*INPUT RECORDS:*

**********

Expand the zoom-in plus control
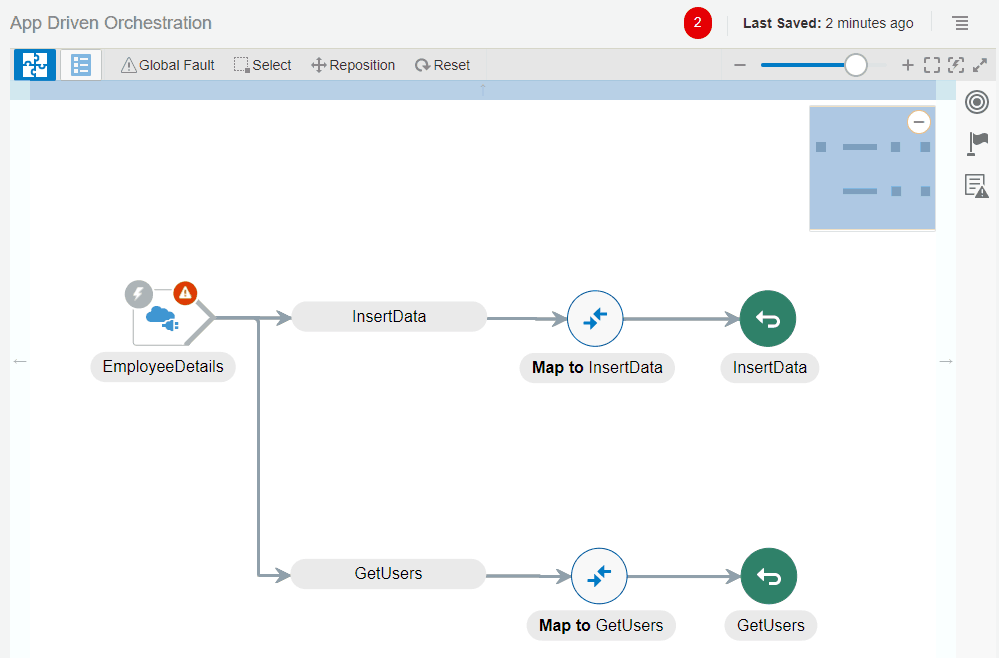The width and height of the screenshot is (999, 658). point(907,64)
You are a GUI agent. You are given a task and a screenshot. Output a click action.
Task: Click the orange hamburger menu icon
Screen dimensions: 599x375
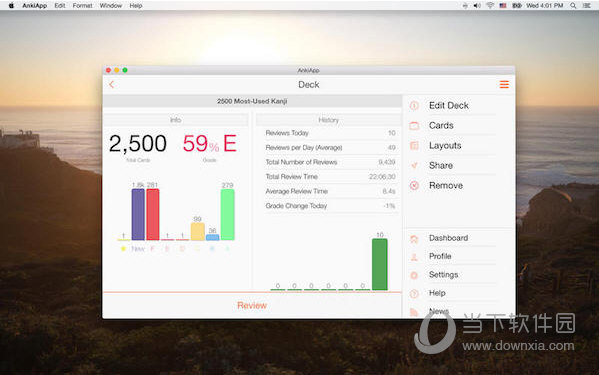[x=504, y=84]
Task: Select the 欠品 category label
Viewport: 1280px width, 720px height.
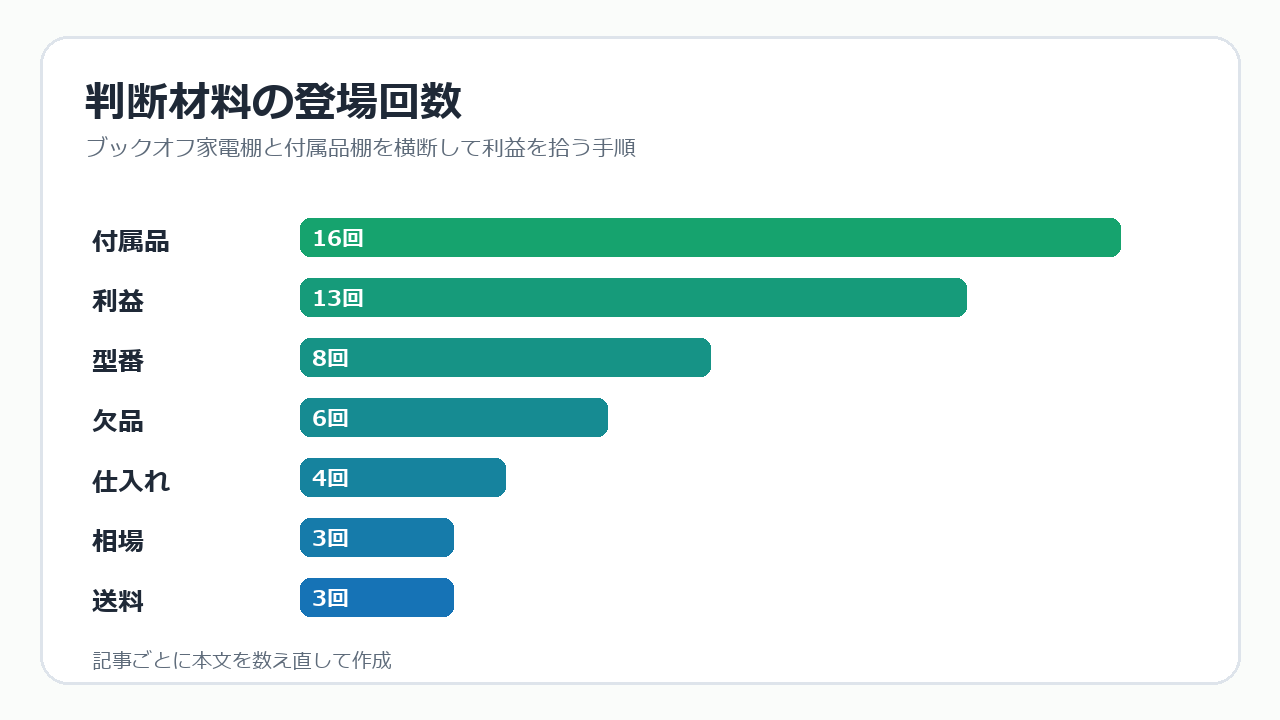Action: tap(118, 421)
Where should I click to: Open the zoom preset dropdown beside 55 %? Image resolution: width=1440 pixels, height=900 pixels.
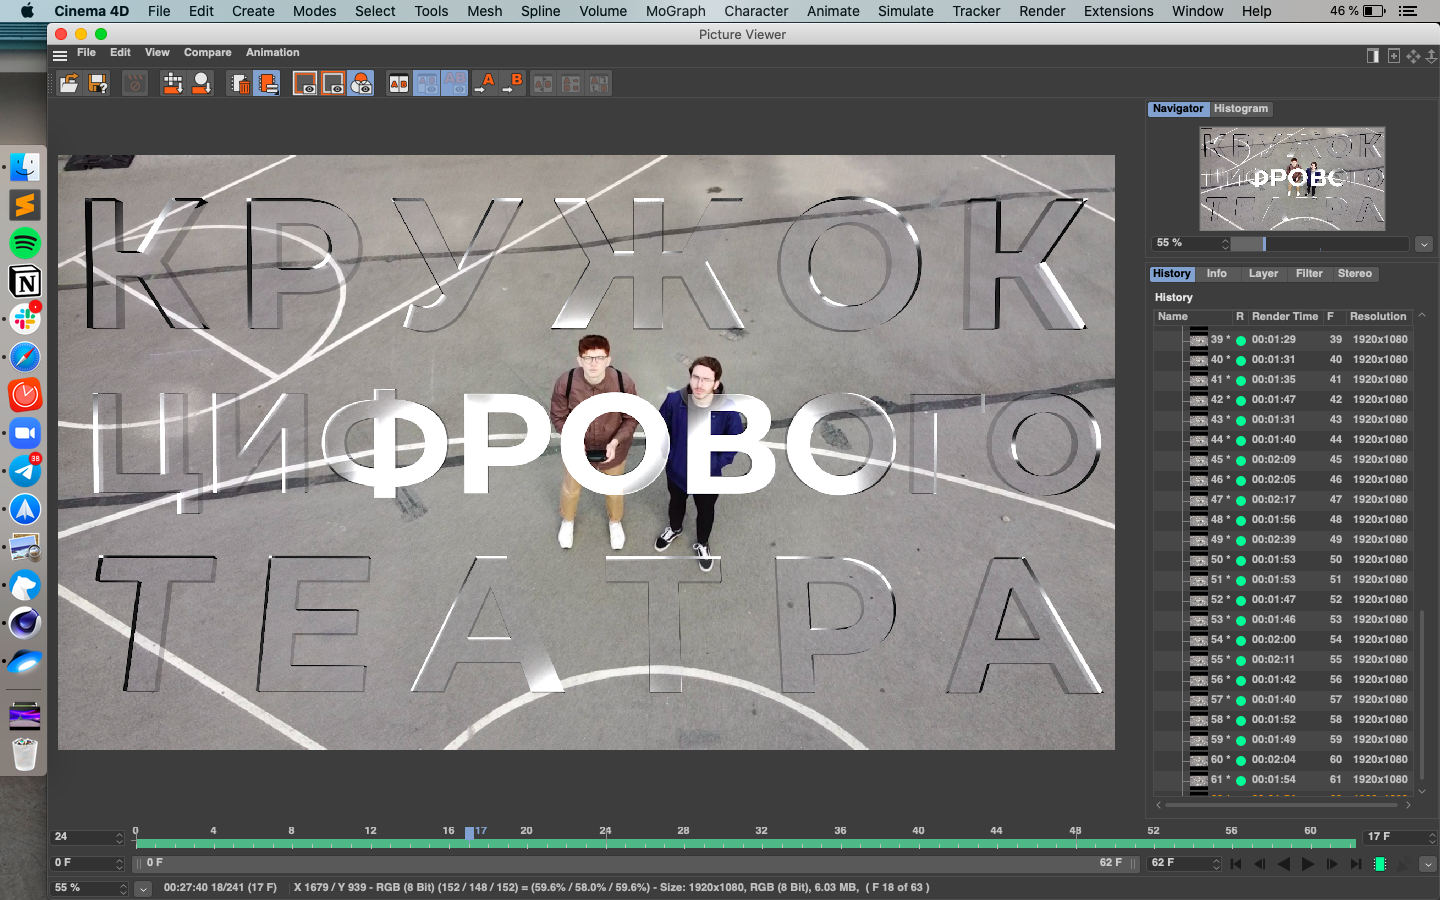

**********

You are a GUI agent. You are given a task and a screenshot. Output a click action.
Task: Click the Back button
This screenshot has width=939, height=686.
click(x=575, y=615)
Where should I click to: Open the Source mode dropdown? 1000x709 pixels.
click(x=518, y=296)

**********

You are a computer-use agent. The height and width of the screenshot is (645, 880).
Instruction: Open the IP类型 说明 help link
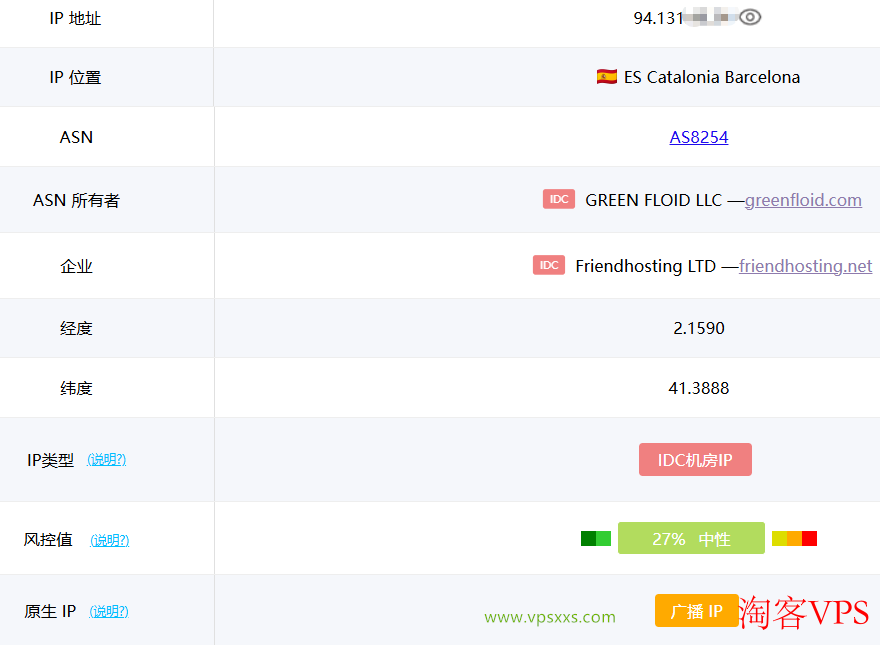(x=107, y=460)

**********

*PROBLEM STATEMENT:* Rewrite the listing from the line with "Expand the zoom-in plus control" up to and including the line with "Where should I click to: Open the zoom", changing "hamburger menu icon" to "three-line menu icon" and keeping everything else the same. Leave the pictures out.

*EXERCISE RESPONSE:*
Expand the zoom-in plus control
The width and height of the screenshot is (999, 658). point(907,64)
You are a GUI agent. You are given a task and a screenshot. Output a click action.
Task: Click the orange three-line menu icon
Screen dimensions: 599x375
[x=504, y=84]
Task: Select the 欠品 category label
Viewport: 1280px width, 720px height.
Action: tap(118, 421)
Where should I click to: Open the zoom preset dropdown beside 55 %? Image resolution: width=1440 pixels, height=900 pixels.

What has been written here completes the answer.